Dr Moana Rarere: From Colonial Counts to Indigenous Peoples - Re-imagining Māori Demography

Seminar Overview
As part of a Māori-led inter-disciplinary research collaboration funded by the Royal Society Te Apārangi Marsden Fund, this seminar shares how Māori historical demography can be re-imagined by turning colonial population science on it's head.
Rather than inferring Māori experience through national-level colonial censuses, this work prioritises Māori tribes (iwi and hapū) as the fundamental units of demographic analysis.
Drawing on kaupapa Māori and Indigenous methodologies, we critically examine censuses as instruments of colonial surveillance and show how national Māori rates often produce implauisble accounts of population change.

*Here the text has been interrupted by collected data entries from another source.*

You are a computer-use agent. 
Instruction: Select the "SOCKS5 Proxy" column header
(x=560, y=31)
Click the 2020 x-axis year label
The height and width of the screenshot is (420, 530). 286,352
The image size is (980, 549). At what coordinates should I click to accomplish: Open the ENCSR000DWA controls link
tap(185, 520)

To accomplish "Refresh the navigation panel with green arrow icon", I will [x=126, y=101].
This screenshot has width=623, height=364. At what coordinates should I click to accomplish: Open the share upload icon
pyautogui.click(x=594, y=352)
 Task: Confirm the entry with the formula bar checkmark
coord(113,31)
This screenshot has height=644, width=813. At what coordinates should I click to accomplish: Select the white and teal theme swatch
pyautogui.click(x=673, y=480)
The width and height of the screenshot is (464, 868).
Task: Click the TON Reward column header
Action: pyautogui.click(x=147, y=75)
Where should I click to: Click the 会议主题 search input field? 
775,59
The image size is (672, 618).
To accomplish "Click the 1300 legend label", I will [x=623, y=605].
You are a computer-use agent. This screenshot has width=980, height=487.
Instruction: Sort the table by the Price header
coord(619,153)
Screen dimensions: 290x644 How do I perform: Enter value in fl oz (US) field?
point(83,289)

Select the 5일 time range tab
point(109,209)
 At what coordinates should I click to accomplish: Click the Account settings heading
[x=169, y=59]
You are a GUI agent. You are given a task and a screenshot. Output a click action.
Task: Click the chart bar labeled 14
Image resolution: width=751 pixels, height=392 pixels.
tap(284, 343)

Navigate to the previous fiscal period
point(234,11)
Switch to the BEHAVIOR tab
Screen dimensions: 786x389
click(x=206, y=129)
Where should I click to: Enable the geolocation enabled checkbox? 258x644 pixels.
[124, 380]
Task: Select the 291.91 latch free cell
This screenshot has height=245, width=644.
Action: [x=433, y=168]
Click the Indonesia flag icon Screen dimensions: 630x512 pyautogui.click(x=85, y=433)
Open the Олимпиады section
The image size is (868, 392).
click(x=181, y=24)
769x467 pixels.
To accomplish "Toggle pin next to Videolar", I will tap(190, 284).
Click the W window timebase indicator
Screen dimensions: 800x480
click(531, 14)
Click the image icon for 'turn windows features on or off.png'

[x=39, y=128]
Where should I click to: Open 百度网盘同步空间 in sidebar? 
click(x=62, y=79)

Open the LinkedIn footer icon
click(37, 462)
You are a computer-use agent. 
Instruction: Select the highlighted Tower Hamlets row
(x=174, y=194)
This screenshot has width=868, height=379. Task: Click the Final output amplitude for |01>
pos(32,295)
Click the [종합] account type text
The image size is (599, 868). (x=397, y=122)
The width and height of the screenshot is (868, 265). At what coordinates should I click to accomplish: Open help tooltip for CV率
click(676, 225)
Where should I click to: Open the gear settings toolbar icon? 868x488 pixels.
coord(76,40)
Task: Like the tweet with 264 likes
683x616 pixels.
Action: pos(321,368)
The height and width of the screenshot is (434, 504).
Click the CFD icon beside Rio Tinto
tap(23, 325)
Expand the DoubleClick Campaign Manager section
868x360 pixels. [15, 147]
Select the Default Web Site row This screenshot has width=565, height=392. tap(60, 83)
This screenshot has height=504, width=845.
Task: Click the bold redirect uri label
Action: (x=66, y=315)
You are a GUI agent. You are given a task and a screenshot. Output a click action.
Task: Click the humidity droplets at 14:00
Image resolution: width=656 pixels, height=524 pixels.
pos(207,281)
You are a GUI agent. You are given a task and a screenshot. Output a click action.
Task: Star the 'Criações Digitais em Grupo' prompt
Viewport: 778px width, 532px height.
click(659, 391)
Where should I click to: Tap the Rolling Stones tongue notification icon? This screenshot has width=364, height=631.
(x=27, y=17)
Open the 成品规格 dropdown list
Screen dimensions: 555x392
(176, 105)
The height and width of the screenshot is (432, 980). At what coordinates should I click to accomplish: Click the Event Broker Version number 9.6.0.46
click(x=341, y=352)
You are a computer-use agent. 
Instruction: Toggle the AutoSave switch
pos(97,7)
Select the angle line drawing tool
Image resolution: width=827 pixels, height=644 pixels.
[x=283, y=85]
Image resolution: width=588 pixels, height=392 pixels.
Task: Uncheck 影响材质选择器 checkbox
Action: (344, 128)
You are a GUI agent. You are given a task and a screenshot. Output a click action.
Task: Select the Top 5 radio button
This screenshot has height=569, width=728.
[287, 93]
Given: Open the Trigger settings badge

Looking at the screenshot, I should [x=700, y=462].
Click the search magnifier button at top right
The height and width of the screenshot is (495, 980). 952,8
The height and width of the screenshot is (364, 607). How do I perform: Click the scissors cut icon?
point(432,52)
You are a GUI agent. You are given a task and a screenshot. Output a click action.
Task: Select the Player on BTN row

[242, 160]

By combining archival research with statistical demography, this work advances new approaches to reconstructing Māori population histories grounded in local Māori collectives rather than colonial abstractions.
Research Team: T. Kukutai (PI), J. Bryant, J. Zhang, M. Rarere, H. Kani, E. Pēpi Tarapa-Dewes, R. Jacob
Speaker
Dr Moana Rarere (Rongomaiwahine, Ngāti Kahungunu, Tūhoe, Ngāti Whare, and Whakatōhea) is a Senior Research Fellow in demography and population studies at Te Ngira Institute for Population Research, The University of Waikato, Hamilton Aotearoa NZ.
Moana researches Māori population change, specialising in tribal demography and fertility, with broader interests in Māori data sovereignty and Māori community health and social wellbeing. Through commissioned research and reports, her work supports iwi governance, strategic planning, and evidence-informed decision-making.